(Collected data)
──────

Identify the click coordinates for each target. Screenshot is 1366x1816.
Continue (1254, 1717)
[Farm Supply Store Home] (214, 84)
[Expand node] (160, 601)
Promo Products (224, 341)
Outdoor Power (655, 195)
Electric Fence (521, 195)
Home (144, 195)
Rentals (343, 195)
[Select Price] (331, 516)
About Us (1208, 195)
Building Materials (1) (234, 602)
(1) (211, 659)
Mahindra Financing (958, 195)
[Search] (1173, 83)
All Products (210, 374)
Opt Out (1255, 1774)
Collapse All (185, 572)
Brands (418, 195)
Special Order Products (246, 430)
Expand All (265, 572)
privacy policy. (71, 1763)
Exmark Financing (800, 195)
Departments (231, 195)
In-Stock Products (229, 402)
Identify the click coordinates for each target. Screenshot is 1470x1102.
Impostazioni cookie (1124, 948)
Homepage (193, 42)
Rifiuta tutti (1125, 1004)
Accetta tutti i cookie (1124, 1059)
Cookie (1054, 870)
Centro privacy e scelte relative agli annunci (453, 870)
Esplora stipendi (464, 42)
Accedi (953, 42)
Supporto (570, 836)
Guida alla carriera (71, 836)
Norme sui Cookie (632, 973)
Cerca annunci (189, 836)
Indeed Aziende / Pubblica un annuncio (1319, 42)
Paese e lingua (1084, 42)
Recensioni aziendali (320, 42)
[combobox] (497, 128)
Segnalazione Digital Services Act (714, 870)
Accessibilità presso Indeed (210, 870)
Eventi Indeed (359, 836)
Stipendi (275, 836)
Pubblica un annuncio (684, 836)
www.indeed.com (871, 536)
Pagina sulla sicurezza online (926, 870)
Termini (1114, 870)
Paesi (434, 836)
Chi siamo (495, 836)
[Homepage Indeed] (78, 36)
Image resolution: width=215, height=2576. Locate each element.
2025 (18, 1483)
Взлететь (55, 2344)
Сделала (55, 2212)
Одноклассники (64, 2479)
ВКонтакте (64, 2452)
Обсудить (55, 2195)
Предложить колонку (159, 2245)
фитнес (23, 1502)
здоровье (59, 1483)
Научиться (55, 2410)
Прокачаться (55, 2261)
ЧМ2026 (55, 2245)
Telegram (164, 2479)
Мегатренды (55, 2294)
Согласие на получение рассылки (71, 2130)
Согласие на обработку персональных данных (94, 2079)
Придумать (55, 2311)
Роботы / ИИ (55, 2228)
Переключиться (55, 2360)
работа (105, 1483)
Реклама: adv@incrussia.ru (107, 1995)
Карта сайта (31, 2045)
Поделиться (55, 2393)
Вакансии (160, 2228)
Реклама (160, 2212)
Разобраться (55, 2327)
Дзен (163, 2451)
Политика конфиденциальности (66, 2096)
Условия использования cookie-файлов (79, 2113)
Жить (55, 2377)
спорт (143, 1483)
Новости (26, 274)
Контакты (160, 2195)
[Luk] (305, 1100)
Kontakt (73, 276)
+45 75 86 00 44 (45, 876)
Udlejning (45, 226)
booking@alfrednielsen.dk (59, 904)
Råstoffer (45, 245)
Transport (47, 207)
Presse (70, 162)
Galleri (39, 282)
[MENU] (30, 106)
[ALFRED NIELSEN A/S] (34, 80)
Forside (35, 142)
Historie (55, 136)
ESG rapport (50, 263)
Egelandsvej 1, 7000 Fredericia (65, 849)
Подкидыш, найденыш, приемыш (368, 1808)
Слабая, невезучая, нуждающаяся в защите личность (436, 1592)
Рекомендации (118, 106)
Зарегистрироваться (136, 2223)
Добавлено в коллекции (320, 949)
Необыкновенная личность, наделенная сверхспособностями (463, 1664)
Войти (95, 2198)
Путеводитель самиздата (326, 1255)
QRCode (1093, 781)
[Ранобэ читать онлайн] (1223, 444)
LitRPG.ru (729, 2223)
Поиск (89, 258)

──────

* **Task brief**: What is needed is a full, exact copy of the records.

* **Expected answer**:
Identify the click coordinates for each target. Screenshot is 1366x1816.
Continue (1254, 1717)
[Farm Supply Store Home] (214, 84)
[Expand node] (160, 601)
Promo Products (224, 341)
Outdoor Power (655, 195)
Electric Fence (521, 195)
Home (144, 195)
Rentals (343, 195)
[Select Price] (331, 516)
About Us (1208, 195)
Building Materials (1) (234, 602)
(1) (211, 659)
Mahindra Financing (958, 195)
[Search] (1173, 83)
All Products (210, 374)
Opt Out (1255, 1774)
Collapse All (185, 572)
Brands (418, 195)
Special Order Products (246, 430)
Expand All (265, 572)
privacy policy. (71, 1763)
Exmark Financing (800, 195)
Departments (231, 195)
In-Stock Products (229, 402)
Identify the click coordinates for each target. Screenshot is 1470x1102.
Impostazioni cookie (1124, 948)
Homepage (193, 42)
Rifiuta tutti (1125, 1004)
Accetta tutti i cookie (1124, 1059)
Cookie (1054, 870)
Centro privacy e scelte relative agli annunci (453, 870)
Esplora stipendi (464, 42)
Accedi (953, 42)
Supporto (570, 836)
Guida alla carriera (71, 836)
Norme sui Cookie (632, 973)
Cerca annunci (189, 836)
Indeed Aziende / Pubblica un annuncio (1319, 42)
Paese e lingua (1084, 42)
Recensioni aziendali (320, 42)
[combobox] (497, 128)
Segnalazione Digital Services Act (714, 870)
Accessibilità presso Indeed (210, 870)
Eventi Indeed (359, 836)
Stipendi (275, 836)
Pubblica un annuncio (684, 836)
www.indeed.com (871, 536)
Pagina sulla sicurezza online (926, 870)
Termini (1114, 870)
Paesi (434, 836)
Chi siamo (495, 836)
[Homepage Indeed] (78, 36)
Image resolution: width=215, height=2576. Locate each element.
2025 (18, 1483)
Взлететь (55, 2344)
Сделала (55, 2212)
Одноклассники (64, 2479)
ВКонтакте (64, 2452)
Обсудить (55, 2195)
Предложить колонку (159, 2245)
фитнес (23, 1502)
здоровье (59, 1483)
Научиться (55, 2410)
Прокачаться (55, 2261)
ЧМ2026 (55, 2245)
Telegram (164, 2479)
Мегатренды (55, 2294)
Согласие на получение рассылки (71, 2130)
Согласие на обработку персональных данных (94, 2079)
Придумать (55, 2311)
Роботы / ИИ (55, 2228)
Переключиться (55, 2360)
работа (105, 1483)
Реклама: adv@incrussia.ru (107, 1995)
Карта сайта (31, 2045)
Поделиться (55, 2393)
Вакансии (160, 2228)
Реклама (160, 2212)
Разобраться (55, 2327)
Дзен (163, 2451)
Политика конфиденциальности (66, 2096)
Условия использования cookie-файлов (79, 2113)
Жить (55, 2377)
спорт (143, 1483)
Новости (26, 274)
Контакты (160, 2195)
[Luk] (305, 1100)
Kontakt (73, 276)
+45 75 86 00 44 (45, 876)
Udlejning (45, 226)
booking@alfrednielsen.dk (59, 904)
Råstoffer (45, 245)
Transport (47, 207)
Presse (70, 162)
Galleri (39, 282)
[MENU] (30, 106)
[ALFRED NIELSEN A/S] (34, 80)
Forside (35, 142)
Historie (55, 136)
ESG rapport (50, 263)
Egelandsvej 1, 7000 Fredericia (65, 849)
Подкидыш, найденыш, приемыш (368, 1808)
Слабая, невезучая, нуждающаяся в защите личность (436, 1592)
Рекомендации (118, 106)
Зарегистрироваться (136, 2223)
Добавлено в коллекции (320, 949)
Необыкновенная личность, наделенная сверхспособностями (463, 1664)
Войти (95, 2198)
Путеводитель самиздата (326, 1255)
QRCode (1093, 781)
[Ранобэ читать онлайн] (1223, 444)
LitRPG.ru (729, 2223)
Поиск (89, 258)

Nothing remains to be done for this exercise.